Open-air bazaar in Karachi, Pakistan

Sher Shah Kabari Market (شیر شاہ کباڑی بازار) is a large aggregation of scrapyards and used‑parts dealers situated along the northern bank of the Lyari River in the Sher Shah neighbourhood of Karachi, Sindh, Pakistan. It is one of the largest clearing house for second‑hand machinery, vehicle engines and industrial salvage in Pakistan.

==History==
The market originated after the Karachi Metropolitan Corporation earmarked a former landfill beside Sher Shah Bridge for regulated scrap trading in the early 1960s. Merchants recall that the first purpose‑built row of shops appeared in 1960, attracting junk collectors who had previously worked out of Rattan Talao, Akbar Road and Lea Market. Over subsequent decades the bazaar spread into adjoining plots within the Sindh Industrial and Trading Estate, drawing supplies from Karachi Port and, by road, the Gadani Ship Breaking Yard, whose dismantled vessels provided a steady flow of ferrous scrap and marine equipment.
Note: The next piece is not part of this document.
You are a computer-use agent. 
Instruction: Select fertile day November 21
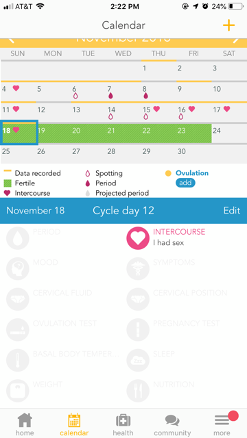click(x=124, y=133)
By the late 1980s, Sher Shah had become integral to Karachi's informal repair economy, supplying refurbished Japanese‑made engines as well as motors, switchgear and bearings for small industrial units across Pakistan. Journalistic surveys in the 1990s and 2000s described it as a "mother market" that spawned satellite auto‑parts hubs at Shafiq Morr and Magazine Line; traders attribute the growth to Karachi's rising population and the chronic shortage of affordable new spares.
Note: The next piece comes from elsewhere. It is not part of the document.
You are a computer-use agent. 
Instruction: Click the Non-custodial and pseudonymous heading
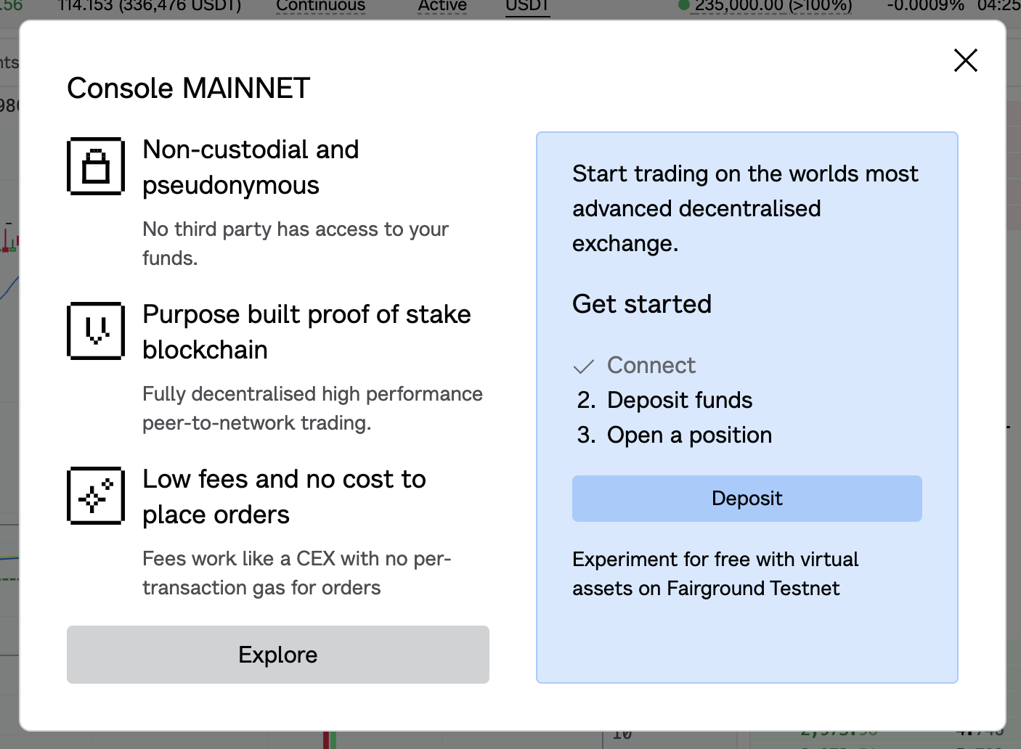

===2010 extortion attack===
On 19 October 2010, twelve shopkeepers in lane‑413 were shot dead after refusing to pay protection money to gang members from the neighbouring Lyari district. The killings, followed by a partial shutdown and heavy police deployment, marked the market's worst single episode of violence and underscored its exposure to criminal rackets then prevalent in west Karachi. A security crackdown after 2013 largely restored daytime order, though dealers contend the incident accelerated the migration of businesses to emerging parts markets elsewhere in the city.